Jurgen Perl chaired these sessions and introduced the first presenter in the session, Dietmar Saupe (Universitat Konstanz). Dietmar noted the Wikipedia link to Dynamical Systems. He provided a mathematical introduction to dynamical systems.
The abstract for Dietmar’s presentation is:
Based on a physical model for the forces that must be applied by pedaling while cycling and a simple physiological model for the exertion of the athlete as a function of his/her accumulated power output, an optimal riding strategy for time trials on mountain ascents is computed. A combination of the two models leads to a mathematical optimization problem that can be solved numerically by discretization. The physical model depends most sensitively on an accurate estimation of the road slope on the course. For this purpose, we also present a new method that combines model-based slope estimations with noisy measurements from multiple GPS signals of differing quality. Altogether, we provide a means to analyze rider performance, to identify and quantify potential performance improvement, as well as to instruct the athlete exactly where and how to change his/her pacing strategy to achieve these gains.
He presented a Model-Based Optimisation of Pacing Strategies for Cycling Time Trials (work underway with colleagues Stefan Wolf and Thorsten Dahl) with particular reference to uphill time trials. He used example data from Schienenberg. Dietmar uses power and velocity data combined with GPS and DGPS data to have better estimate the of slope of a climb.

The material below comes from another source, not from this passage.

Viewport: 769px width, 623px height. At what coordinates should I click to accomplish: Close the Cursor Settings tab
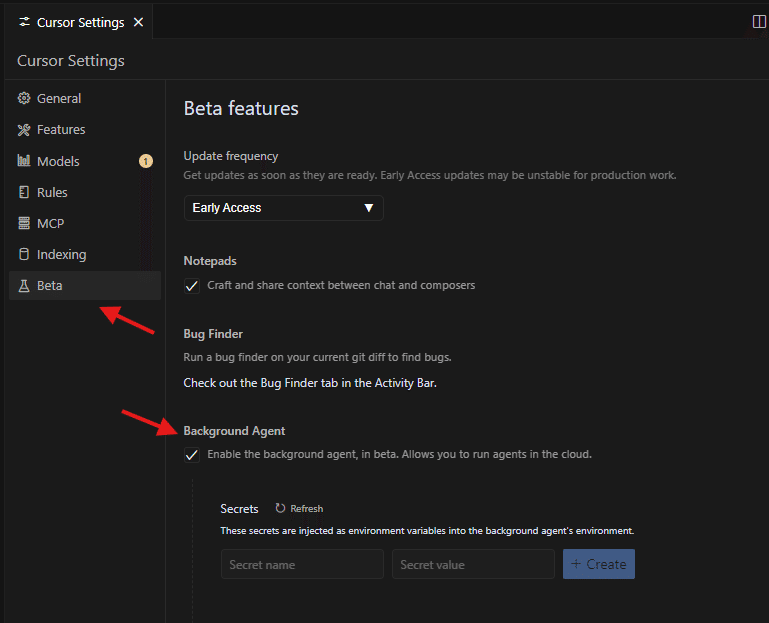[138, 22]
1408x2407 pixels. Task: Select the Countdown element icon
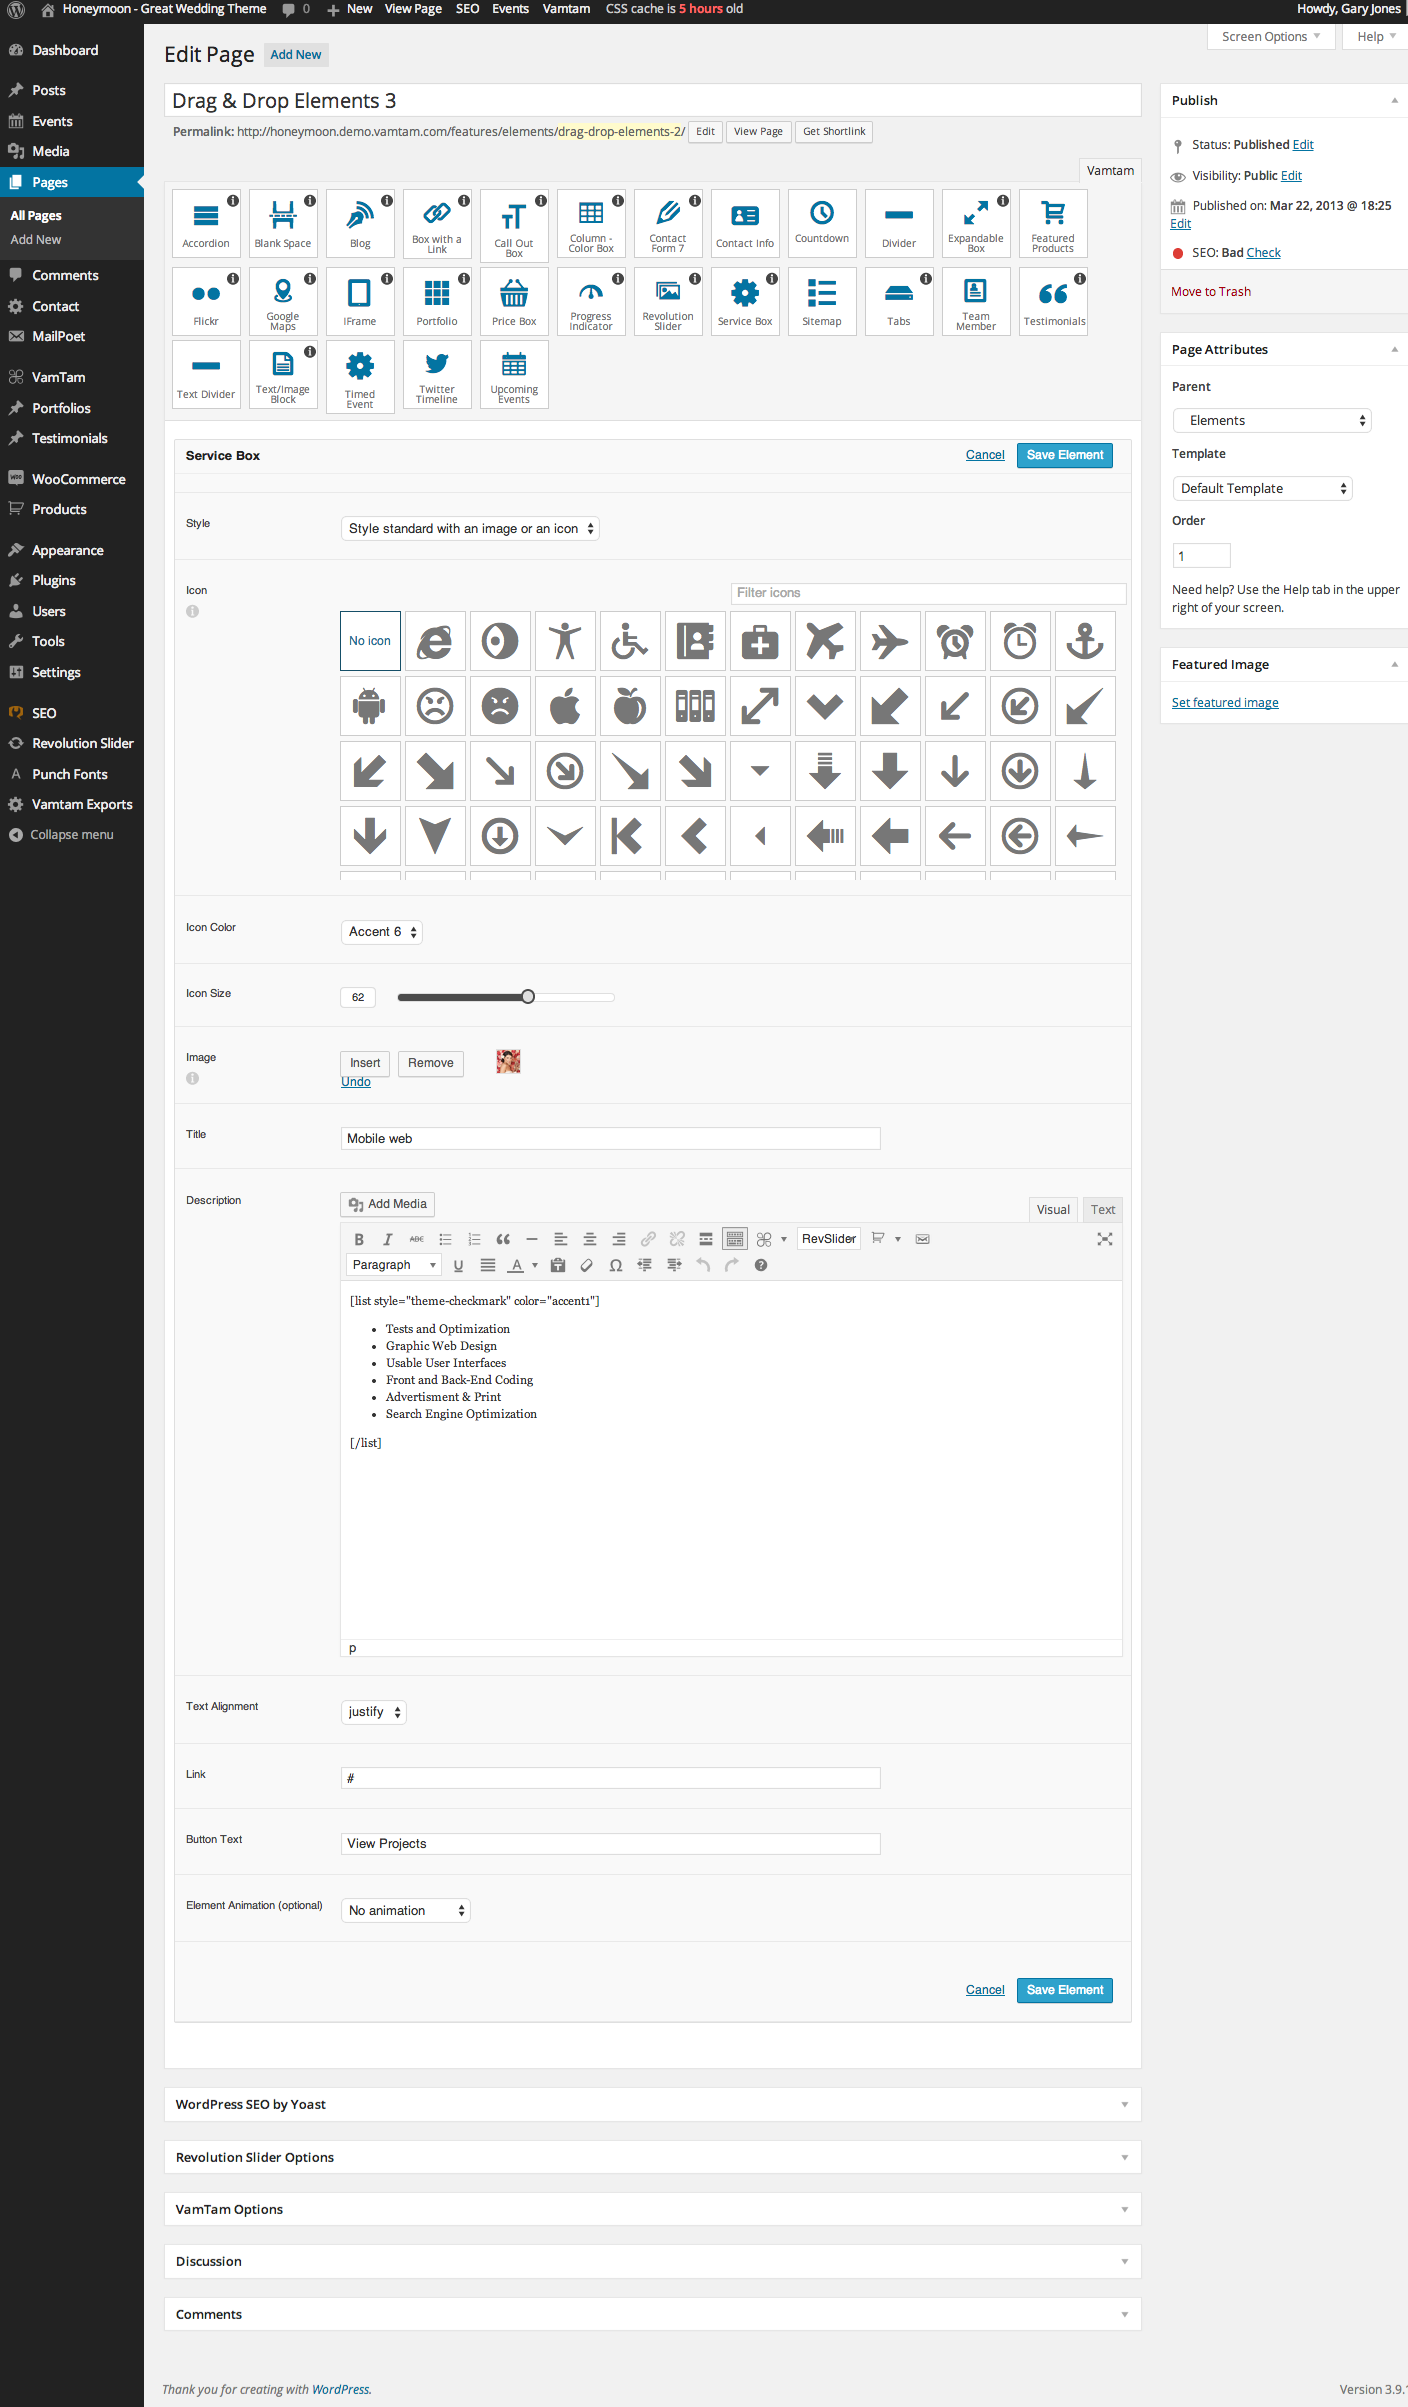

Dietmar discussed Monod and Scherrer’s (1965) and Morton’s (1996) three-parameter Hyperbolc Model and applied these to the Schienenberg simulator rides. Future work in Dietmar’s research group will seek to improve the endurance model, improve the visualisation of proposed velocity during the ride and then test it in the field.
Jaime Sampalo (Universidade de Trás-os-Montes – Vila Real) was the second presenter of the morning session. He discussed GPS data for player positioning in football and their tactical importance. Discussed distance between players in game situations and presented data from a six week intervention study. (See also, Kannekens et al 2011.)
Koen Lemmink (University of Gronigen) was the final presenter of the first morning session. The main focus Koen’s research is performance monitoring during matches and training in ball team sports, like soccer, field hockey, and baskeball. Koen discussed video (SportVU, ProZone, Amisco) and electronic (InMotio LPM, Global Sports) tracking systems and gave an example of the SportVU system at PSV Eindhoven.
Koen shared data from a study reported in Frencken, Lemmink, Delleman and Visscher (2011). The abstract for this paper is:
There is a need for a collective variable that captures the dynamics of team sports like soccer at match level. The centroid positions and surface areas of two soccer teams potentially describe the coordinated flow of attacking and defending in small-sided soccer games at team level. The aim of the present study was to identify an overall game pattern by establishing whether the proposed variables were linearly related between teams over the course of the game. In addition, we tried to identify patterns in the build-up of goals. A positive linear relation and a negative linear relation were hypothesized for the centroid positions and surface areas respectively. Finally, we hypothesized that deviations from these patterns are present in the build-up of goals. Ten young male elite soccer players (mean age 17.3, s=0.7) played three small-sided soccer games (4-a-side) of 8 minutes as part of their regular training routine. An innovative player tracking system, local position measurement (LPM), was used for obtaining player positions at 45 Hz per player. Pearson correlation coefficients were calculated to investigate the proposed linear relation of the key variables. Correlation coefficients indicate a strong positive linear relation during a whole game for the centroid position in all three games, with the strongest relation for the forward-backward direction (r>0.94). For 10 out of 19 goals a crossing of the centroids in this direction can be seen. No negative linear relation was found for surface area (−0.01 < r<0.07). From this study, we concluded that over the course of a whole small-sided game, the forward-backward motion of the centroids is most strongly linearly related. Furthermore, goals show a specific pattern in the forward-backward motion of the centroid. Therefore, surface area and particularly centroid position may provide a sound basis for a collective variable that captures the dynamics of attacking and defending in soccer at team level. Future research should develop these ideas further.
All three presentations stimulated a large number of questions.